The Novelty of American Protest

In his “Everybody’s Protest Novel,” James Baldwin criticizes the American liberal and reader of American protest novels, writing that the problem with the American Protest novel is that the text itself frames the social issues it claims to address as remote and removed from the reality of the author and the reader. He writes that the only benefit the reader gets from such a text is that “finally [they] can receive a very definite thrill of virtue from the fact that [they] are reading such a book at all” (Baldwin 15).

Reading this last week, I was naturally taken back to the Summer of 2020, when Americans were rapidly disseminating and consuming protest media regarding the fight for racial equity and justice in the United States. Though I do not entirely share all of Baldwin’s criticism of protest novels and protest media in general, I can definitely see how passion for change in a nation that was built upon protest and dissent can be misguided and misdirected in a destructing manner. Although much of the media disseminated in the Summer of 2020 were not novels/fictitious—much of them were notable documentaries, essays, journals, infographics, op-eds and nonfiction books—I would argue that they did the work of coddling the liberal American. These pieces of media, though not created with poor intention, seem to be the easiest pieces of media for a troubled and well-intentioned American to grasp onto. They provide the illusion of protest, without the hassle or promise of activity.

Baldwin specifically detests how the American protest novel, particularly regarding race and racism, often still does the work upholding anti-Blackness and white supremacy; he uses Uncle Tom’s Cabin as an example of a text that was written and published to appeal to the white American liberal. Baldwin argues that the novel takes an outward stance against racism, but really it only sees Black Americans as having potential for redemption through performative whiteness.

I don’t think that the texts and pieces of protest media that were being passed around this past summer did exactly what Baldwin accuses of the American Protest Novel, but I will say that the novelty of protest for many liberal Americans made it so that even antiracist media could be used for white complacency and inadvertent anti-Blackness.

In his “Everybody’s Protest Novel,” James Baldwin criticizes the American liberal and reader of American protest novels, writing that the problem with the American Protest novel is that the text itself frames the social issues it claims to address as remote and removed from the reality of the author and the reader. He writes that the only benefit the reader gets from such a text is that “finally [they] can receive a very definite thrill of virtue from the fact that [they] are reading such a book at all” (Baldwin 15).
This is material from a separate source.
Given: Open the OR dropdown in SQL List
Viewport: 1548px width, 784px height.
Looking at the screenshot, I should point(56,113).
Reading this last week, I was naturally taken back to the Summer of 2020, when Americans were rapidly disseminating and consuming protest media regarding the fight for racial equity and justice in the United States. Though I do not entirely share all of Baldwin’s criticism of protest novels and protest media in general, I can definitely see how passion for change in a nation that was built upon protest and dissent can be misguided and misdirected in a destructing manner. Although much of the media disseminated in the Summer of 2020 were not novels/fictitious—much of them were notable documentaries, essays, journals, infographics, op-eds and nonfiction books—I would argue that they did the work of coddling the liberal American. These pieces of media, though not created with poor intention, seem to be the easiest pieces of media for a troubled and well-intentioned American to grasp onto. They provide the illusion of protest, without the hassle or promise of activity.

Baldwin specifically detests how the American protest novel, particularly regarding race and racism, often still does the work upholding anti-Blackness and white supremacy; he uses Uncle Tom’s Cabin as an example of a text that was written and published to appeal to the white American liberal. Baldwin argues that the novel takes an outward stance against racism, but really it only sees Black Americans as having potential for redemption through performative whiteness.
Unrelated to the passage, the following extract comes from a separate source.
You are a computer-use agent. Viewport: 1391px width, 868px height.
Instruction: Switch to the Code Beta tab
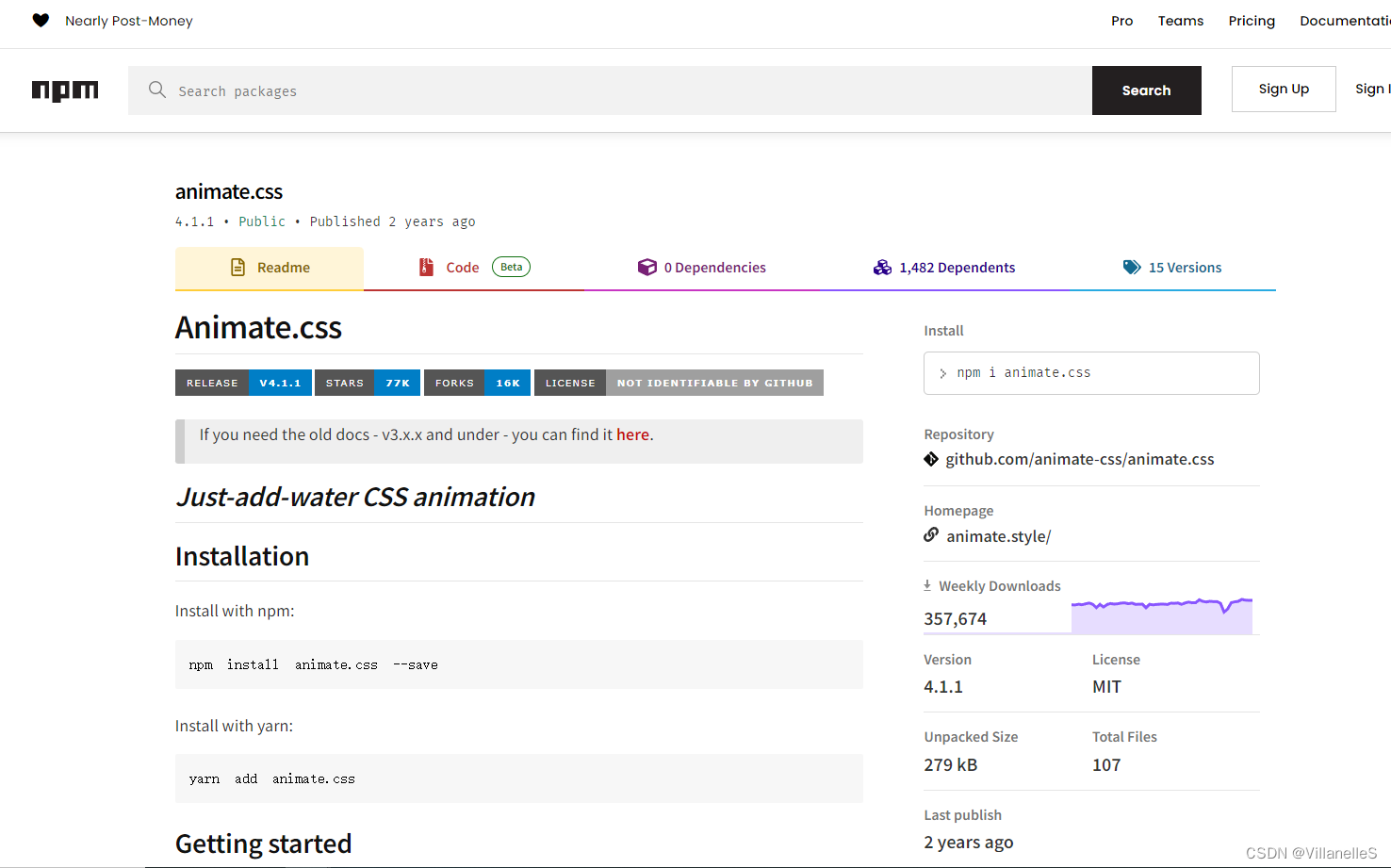coord(461,267)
I don’t think that the texts and pieces of protest media that were being passed around this past summer did exactly what Baldwin accuses of the American Protest Novel, but I will say that the novelty of protest for many liberal Americans made it so that even antiracist media could be used for white complacency and inadvertent anti-Blackness.
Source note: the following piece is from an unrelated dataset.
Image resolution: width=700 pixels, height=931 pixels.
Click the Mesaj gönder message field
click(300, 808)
One thought on “The Novelty of American Protest”

  1. As you point out, this summer was a summer for the books when it came to the dissemination of texts about racism. We saw the work of Dr. Ibram X Kendi and Robin DiAngelo rise in literary circles. While I don’t know if I would consider most of the texts that came out during this summer as protest novels or protest media, I would agree with Baldwin when saying that a lot of what was built for protest was catered towards white liberals. The thing about catering to white liberals is that often nothing gets done after that catering is done. Protest media makes white liberals feel good about “doing the work” which is simply reading a book or watching a movie and not the actual work that needs to be done in the streets. I would agree with Baldwin in saying that catering your protest novel to white liberals doesn’t challenge the system but in a way reinforces it and certain ideas about Blackness. Sometimes, it reinforces the idea that Blackness is tied in with helplessness and that changing whiteness can save Black people from that helplessness by reading a book or watching a movie.